> [Task brief]: Search the records below for "agent" and copy every line it turns up in.

Top of Data listing

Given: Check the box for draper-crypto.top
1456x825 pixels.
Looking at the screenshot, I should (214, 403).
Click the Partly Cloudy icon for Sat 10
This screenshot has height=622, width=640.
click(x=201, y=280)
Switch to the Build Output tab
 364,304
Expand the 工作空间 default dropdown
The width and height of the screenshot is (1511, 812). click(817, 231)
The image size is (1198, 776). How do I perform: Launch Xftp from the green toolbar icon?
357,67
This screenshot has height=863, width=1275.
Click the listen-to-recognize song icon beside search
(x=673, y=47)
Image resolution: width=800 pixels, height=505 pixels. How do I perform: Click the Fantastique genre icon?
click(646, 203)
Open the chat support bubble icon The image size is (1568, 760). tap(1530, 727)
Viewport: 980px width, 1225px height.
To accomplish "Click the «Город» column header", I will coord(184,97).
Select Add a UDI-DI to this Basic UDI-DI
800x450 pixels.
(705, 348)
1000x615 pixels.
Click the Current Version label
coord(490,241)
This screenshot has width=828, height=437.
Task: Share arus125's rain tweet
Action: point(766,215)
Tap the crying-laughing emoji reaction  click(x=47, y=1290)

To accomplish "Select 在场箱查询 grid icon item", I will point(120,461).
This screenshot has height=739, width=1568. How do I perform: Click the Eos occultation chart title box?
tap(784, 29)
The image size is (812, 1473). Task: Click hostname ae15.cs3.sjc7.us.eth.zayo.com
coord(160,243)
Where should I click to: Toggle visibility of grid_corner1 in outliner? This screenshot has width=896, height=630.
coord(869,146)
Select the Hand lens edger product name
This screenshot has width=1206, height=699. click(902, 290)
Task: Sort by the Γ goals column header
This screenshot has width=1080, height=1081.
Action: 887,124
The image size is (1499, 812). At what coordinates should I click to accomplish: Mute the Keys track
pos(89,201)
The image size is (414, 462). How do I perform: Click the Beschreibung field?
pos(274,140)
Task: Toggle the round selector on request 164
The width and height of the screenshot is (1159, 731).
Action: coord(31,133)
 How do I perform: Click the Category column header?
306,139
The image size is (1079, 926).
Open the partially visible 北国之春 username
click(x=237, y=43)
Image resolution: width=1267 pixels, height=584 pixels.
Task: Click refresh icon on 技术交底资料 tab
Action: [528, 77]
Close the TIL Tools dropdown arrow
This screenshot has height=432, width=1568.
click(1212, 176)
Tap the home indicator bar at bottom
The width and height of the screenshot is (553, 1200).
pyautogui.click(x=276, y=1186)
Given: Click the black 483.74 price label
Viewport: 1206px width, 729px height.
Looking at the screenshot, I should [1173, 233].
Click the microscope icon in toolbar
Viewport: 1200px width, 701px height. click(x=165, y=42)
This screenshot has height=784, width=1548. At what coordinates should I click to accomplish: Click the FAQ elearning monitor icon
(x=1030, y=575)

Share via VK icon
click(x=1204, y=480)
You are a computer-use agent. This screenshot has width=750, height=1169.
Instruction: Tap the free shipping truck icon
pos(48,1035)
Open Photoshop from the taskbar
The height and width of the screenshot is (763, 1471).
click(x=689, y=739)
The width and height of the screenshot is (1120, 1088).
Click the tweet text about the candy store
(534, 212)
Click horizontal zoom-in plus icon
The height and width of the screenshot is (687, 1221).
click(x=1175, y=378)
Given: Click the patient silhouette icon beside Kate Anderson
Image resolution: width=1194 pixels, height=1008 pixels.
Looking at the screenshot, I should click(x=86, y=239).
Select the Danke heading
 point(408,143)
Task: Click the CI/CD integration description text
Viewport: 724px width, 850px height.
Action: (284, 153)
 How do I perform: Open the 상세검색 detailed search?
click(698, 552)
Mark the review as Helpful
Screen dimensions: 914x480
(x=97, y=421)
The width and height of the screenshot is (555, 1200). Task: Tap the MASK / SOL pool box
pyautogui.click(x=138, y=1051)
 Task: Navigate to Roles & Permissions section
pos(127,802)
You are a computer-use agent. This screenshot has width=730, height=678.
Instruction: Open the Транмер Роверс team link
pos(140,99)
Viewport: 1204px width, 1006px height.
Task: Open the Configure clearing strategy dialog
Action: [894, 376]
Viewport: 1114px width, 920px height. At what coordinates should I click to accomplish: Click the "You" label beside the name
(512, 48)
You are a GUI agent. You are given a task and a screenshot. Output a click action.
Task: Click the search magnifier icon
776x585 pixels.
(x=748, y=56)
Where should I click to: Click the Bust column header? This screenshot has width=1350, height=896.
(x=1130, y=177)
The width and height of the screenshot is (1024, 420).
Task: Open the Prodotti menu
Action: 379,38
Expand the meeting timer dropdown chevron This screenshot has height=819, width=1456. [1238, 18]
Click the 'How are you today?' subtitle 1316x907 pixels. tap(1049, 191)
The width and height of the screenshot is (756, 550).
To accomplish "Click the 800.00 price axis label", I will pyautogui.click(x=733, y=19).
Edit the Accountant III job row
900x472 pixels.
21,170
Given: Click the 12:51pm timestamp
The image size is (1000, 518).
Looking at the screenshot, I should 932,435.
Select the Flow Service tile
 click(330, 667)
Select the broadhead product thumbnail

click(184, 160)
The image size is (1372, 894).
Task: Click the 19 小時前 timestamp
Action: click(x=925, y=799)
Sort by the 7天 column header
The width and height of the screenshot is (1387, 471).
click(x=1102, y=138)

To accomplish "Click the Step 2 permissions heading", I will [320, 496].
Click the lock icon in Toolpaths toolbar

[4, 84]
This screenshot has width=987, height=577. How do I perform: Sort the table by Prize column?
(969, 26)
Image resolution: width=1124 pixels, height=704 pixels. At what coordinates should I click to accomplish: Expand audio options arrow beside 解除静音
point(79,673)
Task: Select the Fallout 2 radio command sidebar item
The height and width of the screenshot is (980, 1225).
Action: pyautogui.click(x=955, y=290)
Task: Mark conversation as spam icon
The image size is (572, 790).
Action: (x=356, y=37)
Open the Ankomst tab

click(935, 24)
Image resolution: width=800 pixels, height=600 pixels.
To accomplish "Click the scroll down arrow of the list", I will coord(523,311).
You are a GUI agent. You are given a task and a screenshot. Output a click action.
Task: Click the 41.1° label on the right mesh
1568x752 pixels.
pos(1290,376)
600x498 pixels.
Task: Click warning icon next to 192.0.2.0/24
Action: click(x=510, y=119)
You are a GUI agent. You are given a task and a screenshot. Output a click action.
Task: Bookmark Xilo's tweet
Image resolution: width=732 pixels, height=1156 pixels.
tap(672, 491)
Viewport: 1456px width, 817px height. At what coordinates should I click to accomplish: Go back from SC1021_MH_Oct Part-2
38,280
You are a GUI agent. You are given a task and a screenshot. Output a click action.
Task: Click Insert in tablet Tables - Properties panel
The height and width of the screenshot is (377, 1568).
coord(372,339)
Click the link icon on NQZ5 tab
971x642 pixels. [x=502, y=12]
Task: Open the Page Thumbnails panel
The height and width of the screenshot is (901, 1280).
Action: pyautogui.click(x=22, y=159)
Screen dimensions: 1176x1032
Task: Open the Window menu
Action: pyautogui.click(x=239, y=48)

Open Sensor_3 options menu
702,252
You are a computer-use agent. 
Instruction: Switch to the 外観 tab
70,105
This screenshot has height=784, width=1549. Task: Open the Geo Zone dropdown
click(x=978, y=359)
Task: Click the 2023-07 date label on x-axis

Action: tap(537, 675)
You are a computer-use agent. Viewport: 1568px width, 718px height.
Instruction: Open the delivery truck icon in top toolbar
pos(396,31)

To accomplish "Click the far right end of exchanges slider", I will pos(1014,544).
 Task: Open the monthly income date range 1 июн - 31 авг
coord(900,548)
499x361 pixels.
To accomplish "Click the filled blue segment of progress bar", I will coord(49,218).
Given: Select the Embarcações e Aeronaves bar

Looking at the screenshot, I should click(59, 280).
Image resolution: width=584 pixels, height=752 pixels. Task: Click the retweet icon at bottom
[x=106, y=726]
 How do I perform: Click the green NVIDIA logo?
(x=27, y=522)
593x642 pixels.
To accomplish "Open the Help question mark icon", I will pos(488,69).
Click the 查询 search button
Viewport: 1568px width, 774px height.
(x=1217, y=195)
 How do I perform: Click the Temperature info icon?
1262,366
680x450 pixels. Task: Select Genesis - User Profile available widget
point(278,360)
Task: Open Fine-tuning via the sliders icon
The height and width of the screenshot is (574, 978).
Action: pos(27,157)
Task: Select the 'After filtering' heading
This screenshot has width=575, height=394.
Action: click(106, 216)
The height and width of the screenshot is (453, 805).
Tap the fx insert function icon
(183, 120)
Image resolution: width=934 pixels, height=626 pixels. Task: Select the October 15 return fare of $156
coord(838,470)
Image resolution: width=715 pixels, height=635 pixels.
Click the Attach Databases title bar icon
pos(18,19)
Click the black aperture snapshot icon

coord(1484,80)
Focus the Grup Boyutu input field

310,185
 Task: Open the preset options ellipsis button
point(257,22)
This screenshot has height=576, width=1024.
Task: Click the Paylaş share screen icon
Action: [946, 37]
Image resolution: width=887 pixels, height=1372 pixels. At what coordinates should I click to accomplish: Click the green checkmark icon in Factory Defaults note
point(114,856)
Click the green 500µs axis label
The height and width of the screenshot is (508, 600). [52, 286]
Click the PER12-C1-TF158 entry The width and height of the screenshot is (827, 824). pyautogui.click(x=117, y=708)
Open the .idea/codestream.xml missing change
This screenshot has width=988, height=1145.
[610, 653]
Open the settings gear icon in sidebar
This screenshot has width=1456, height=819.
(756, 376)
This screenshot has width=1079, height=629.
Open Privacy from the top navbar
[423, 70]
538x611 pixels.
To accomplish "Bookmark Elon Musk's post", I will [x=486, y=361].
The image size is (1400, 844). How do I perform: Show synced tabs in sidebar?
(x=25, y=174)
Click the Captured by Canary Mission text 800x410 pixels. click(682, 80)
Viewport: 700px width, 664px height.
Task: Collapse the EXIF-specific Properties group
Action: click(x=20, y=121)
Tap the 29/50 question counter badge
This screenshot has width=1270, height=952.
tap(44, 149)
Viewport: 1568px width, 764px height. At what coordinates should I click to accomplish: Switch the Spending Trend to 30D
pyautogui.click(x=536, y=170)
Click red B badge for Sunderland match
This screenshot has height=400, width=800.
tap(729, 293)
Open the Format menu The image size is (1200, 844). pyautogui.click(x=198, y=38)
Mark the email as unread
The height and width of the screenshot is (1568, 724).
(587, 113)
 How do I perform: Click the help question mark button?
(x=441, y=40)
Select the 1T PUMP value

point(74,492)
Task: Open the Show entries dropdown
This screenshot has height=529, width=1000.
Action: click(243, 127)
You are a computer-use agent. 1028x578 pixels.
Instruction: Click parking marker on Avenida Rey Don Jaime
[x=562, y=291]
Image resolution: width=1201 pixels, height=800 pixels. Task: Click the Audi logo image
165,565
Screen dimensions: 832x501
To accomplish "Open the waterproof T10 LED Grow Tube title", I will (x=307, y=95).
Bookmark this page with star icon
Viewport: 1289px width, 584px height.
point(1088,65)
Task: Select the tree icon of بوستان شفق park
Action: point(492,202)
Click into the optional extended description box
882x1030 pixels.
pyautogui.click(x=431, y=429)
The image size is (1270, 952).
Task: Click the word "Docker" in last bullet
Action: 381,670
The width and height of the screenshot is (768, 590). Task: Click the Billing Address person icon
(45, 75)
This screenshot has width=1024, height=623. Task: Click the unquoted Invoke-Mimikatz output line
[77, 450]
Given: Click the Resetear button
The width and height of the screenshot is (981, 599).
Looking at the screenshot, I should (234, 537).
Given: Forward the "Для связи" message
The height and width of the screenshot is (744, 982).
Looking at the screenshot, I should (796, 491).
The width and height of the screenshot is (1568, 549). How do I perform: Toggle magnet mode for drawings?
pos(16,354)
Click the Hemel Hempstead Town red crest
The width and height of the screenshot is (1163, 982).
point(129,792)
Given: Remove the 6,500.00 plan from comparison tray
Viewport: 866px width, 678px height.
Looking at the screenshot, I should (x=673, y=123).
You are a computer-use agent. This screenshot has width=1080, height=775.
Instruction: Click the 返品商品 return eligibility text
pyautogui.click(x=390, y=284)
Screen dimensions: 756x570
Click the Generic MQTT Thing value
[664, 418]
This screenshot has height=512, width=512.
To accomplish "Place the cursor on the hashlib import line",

Bottom of Data listing

> [Output for this task]:
You are a computer-use agent. This screenshot has width=750, height=1169.
You are a computer-use agent. This screenshot has width=730, height=678.
You are a GUI agent. You are given a task and a screenshot. Output a click action.
You are a GUI agent. You are given a task and a screenshot. Output a click action.
You are a GUI agent. You are given a task and a screenshot. Output a click action.
You are a GUI agent. You are given a task and a screenshot. Output a click action.
You are a computer-use agent. 
You are a computer-use agent. Viewport: 1568px width, 718px height.
You are a computer-use agent. 1028x578 pixels.
You are a computer-use agent. This screenshot has width=1080, height=775.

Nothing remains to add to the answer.